Similarly, the average rankings using different MCDM methods are relatively consistent. However, the type of aggregate used may have an influence on these results when using different MCDM methods. For example, while C50-G shows a better ranking than C50-S using the WASPAS method, C50-G shows a worse ranking than C50-S using the TOPSIS methodology.

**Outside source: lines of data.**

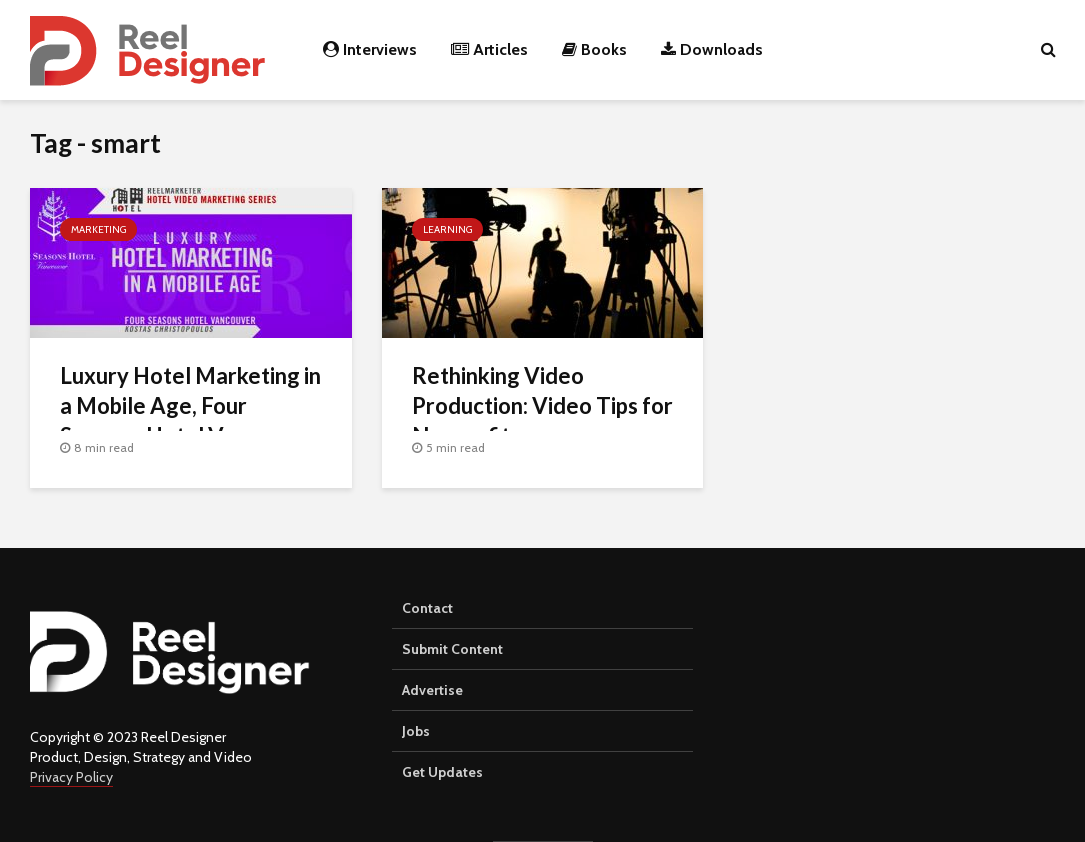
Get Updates (442, 772)
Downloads (712, 49)
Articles (489, 49)
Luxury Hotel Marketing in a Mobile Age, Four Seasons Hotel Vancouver (190, 405)
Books (594, 49)
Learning (447, 229)
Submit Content (452, 649)
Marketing (98, 229)
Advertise (432, 690)
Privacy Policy (71, 777)
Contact (427, 608)
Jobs (416, 731)
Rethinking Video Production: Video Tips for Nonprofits (542, 405)
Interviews (370, 49)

Nonetheless, these changes are significantly smaller compared with those observed when a larger number of mixtures are considered. This further supports the earlier comment that when comparing fewer mixtures, the specific choice of method becomes less important than when analyzing a larger number of concrete mixtures.

4. Conclusions

Based on the comprehensive analysis of the research findings, several key conclusions can be drawn regarding the comparison between MCDM and LCA methods with durability integrated in concrete mixtures:

• Unlike MCDM methods, various LCA methods with integrated durability show higher differences, with over twice the standard deviation. This highlights the superior consistency of MCDM methods in analyzing the overall sustainability of concrete materials. Furthermore, MCDM methods offer the advantage of adjustability, allowing for the tailored weighting of properties based on the specific application of the concrete structure. This flexibility enhances the usefulness of MCDM methods in decision-making processes concerning the sustainability of concrete mixtures compared with LCA methods with properties integrated.
• MCDM methods also possess capacity for real-time adaptation through iterative application, thus accommodating evolving project dynamics. Furthermore, MCDM methods advocate active participation by stakeholders throughout the decision-making journey. This collaborative approach fosters transparency, as the decisions made are not solely derived from mathematical calculations but are enriched by inputs from diverse stakeholders. This inclusive process culminates in well-rounded choices aligned with overarching sustainability objectives.
• The results from all the studied methods consistently demonstrate the advantageous impact of SCMs in enhancing the overall sustainable performance of concrete mixtures, considering various parameters in a holistic approach. This reinforces the significance of reducing cement content as a vital step in promoting sustainability in concrete construction. Additionally, the findings underscore the importance of the prudent and careful use of RCA, as varying replacement percentages can lead to diverse outcomes in terms of sustainability, especially when SCMs are also incorporated into the mixture. The interplay between optimal SCM addition and aggregate type highlights the need for a holistic evaluation to determine the most sustainable concrete formulation.
• While various MCDM methods do yield differing results due to their unique reasoning approaches, the choice of a specific MCDM method may not significantly impact the comparison of concrete mixtures, as the observed differences between them were acceptable. This suggests that decision-makers can select a suitable MCDM method based on their preferences and the specific context of the sustainability assessment.
• The sensitivity analysis reveals that weights and the number of concrete parameters play crucial roles in the analysis. This study indicates that both the choice of weight method and the concrete parameters significantly influence the rankings, regardless of the methodology employed. To ensure consistency and enable meaningful comparisons in such analyses, it is recommended to adopt standardized procedures tailored to specific concrete applications. Such standardization will enhance the reliability and relevance of the results, promoting more informed decision-making processes in the context of sustainability assessments for concrete materials.